Todos los trabajos que se precisa hacer se llevan a cabo con toda normalidad,
quien ha de cumplir sus obligaciones fuera lo hace, quien dentro lo hace
también, los niños van a la escuela y la vida social continúa, si bien se
desplaza la hora habitual de visitas. Y no podemos considerar pasividad a una contención
que exige un esfuerzo continuo y considerablemente largo; desde luego es un
esfuerzo ‘lúdico’, por decirlo así, exigente y satisfactorio, lleno de esa
energía que se aplica en las cosas que consideramos serias y de verdad nos
importan. No conozco a musulmanes que no reciban con alborozo y cierto temor la
llegada de un nuevo Ramadán. Es una prueba de autodominio, paciencia y
compasión con los demás y, como tal, inquieta e infunde respeto; por otro lado,
el ayunante sabe que ha de romper esquemas, salirse de la rutina establecida,
bucear en las profundidades de su alma para encontrar la perla escondida (no
hay otra) y nutrirla con los nuevos elementos que le proporciona el acercarse a
la realidad desde otro ángulo.
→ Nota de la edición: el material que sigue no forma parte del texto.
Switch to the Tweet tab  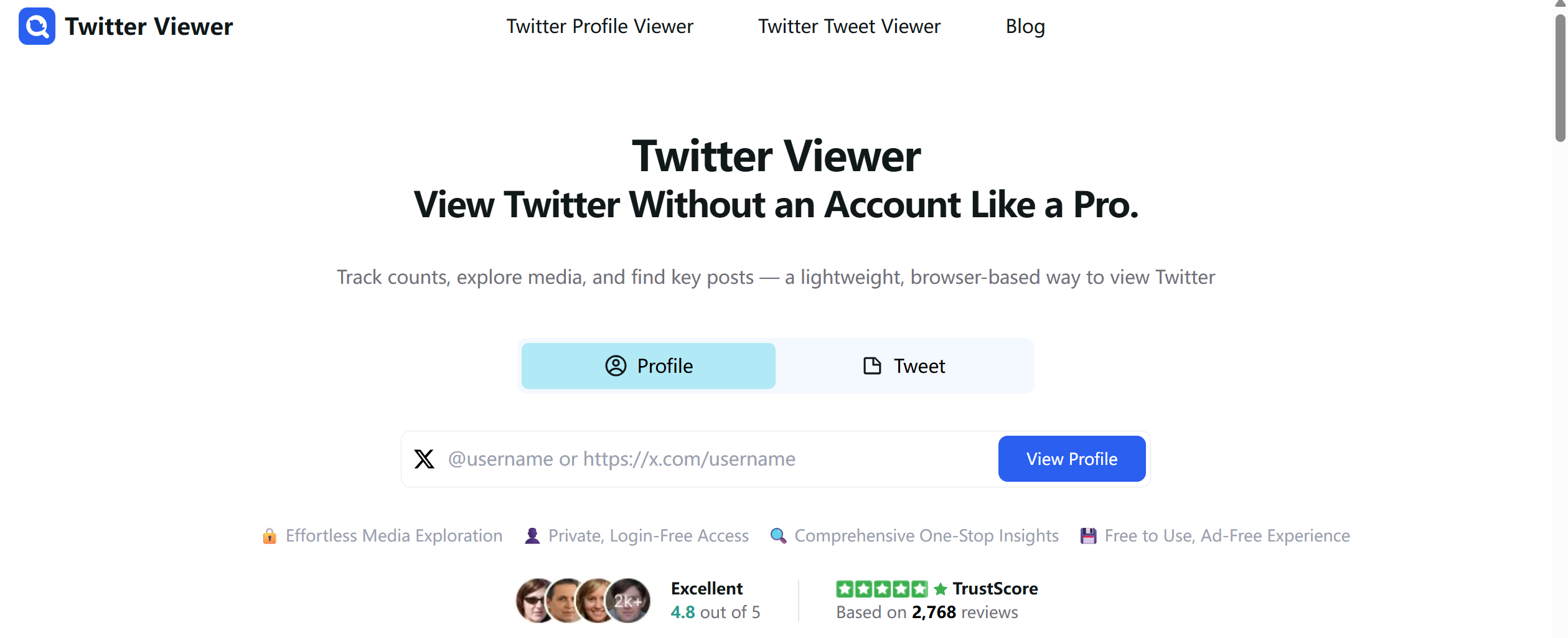coord(904,366)
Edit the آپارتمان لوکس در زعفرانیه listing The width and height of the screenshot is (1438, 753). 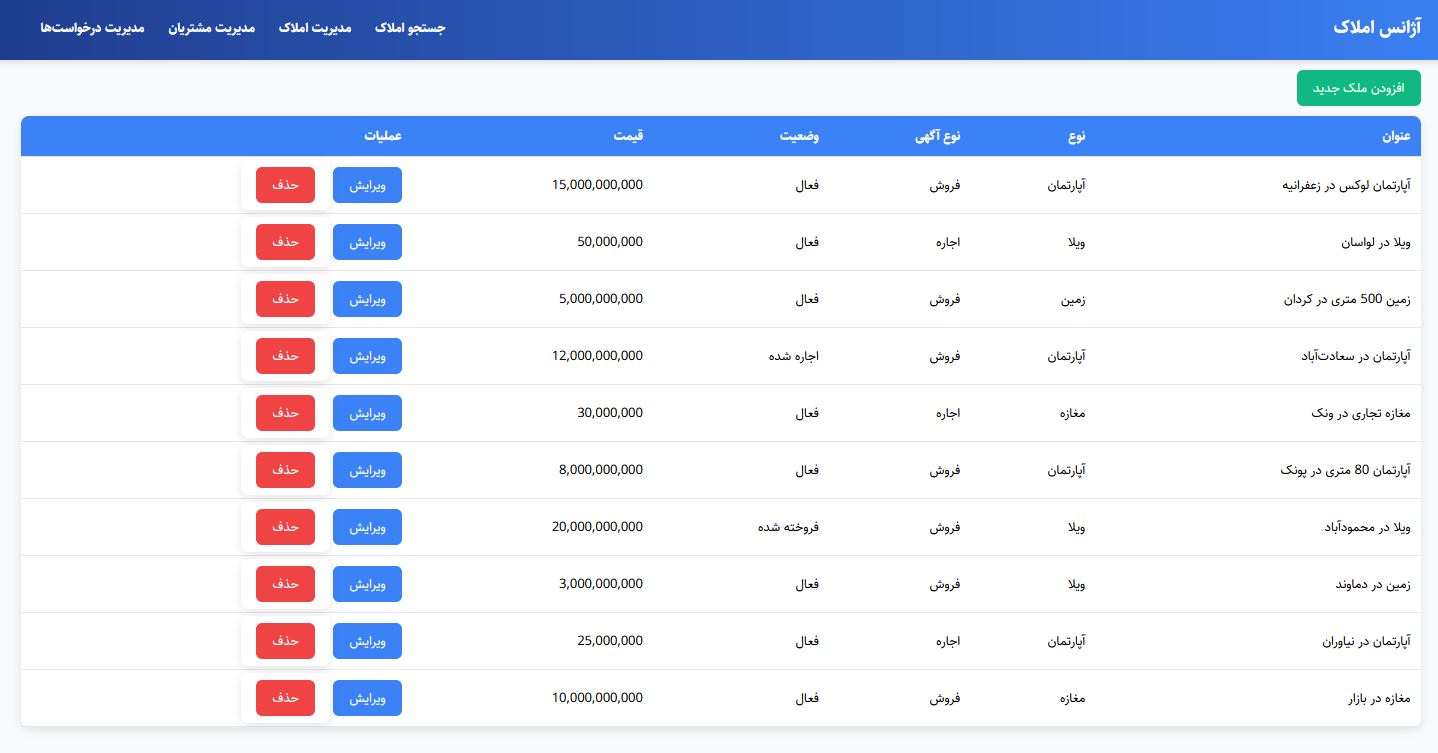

Es una eficacísima técnica de contrastes.
Musulmanes de nuevo cuño
suelen alegar una razón fundamental por la que han adoptado el Islam como forma
de vida: la relación Dios-criatura no está mediatizada por ninguna instancia,
es directa, diáfana y todo penetrante, lo cual puede apreciarse en la dinámica
del Ramadán, que es un ayuno gratuito, del que no se ha de dar cuentas a nadie
y que se hace con la intención de complacer a Dios sin más. La enfermedad, los
viajes, distintas incapacidades liberan de esta obligación que los más asumen
como una dulce carga de la que no desean prescindir.
Sin duda alguna, este
mes de ayuno y la costumbre de juntarse para comer después, al anochecer,
cumple una importante función de cohesión social: une en el empeño común,
iguala en el desvalimiento y en la percepción de que nuestras verdaderas
necesidades son pocas y similares. La diferencia está en el equipaje que cada
cual lleve en este viaje y en su mirada, una capacidad que la desintoxicación
producida por el ayuno pone en la mejor de las disponibilidades para
desentrañar los secretos que la realidad contiene.
Una mirada limpia en un
cuerpo renovado. No puede haber en estas cuestiones de fe, obligación o presión
justificada. Nuestro soneto, anónimo, escrito probablemente por un converso del
s. XVI, que vertió en términos cristianos su caudal místico, termina haciendo
una declaración de amor sublime, cuyo único objeto es el reconocimiento del
Amado: la última afirmación de la libertad del hombre; así es el Ramadán.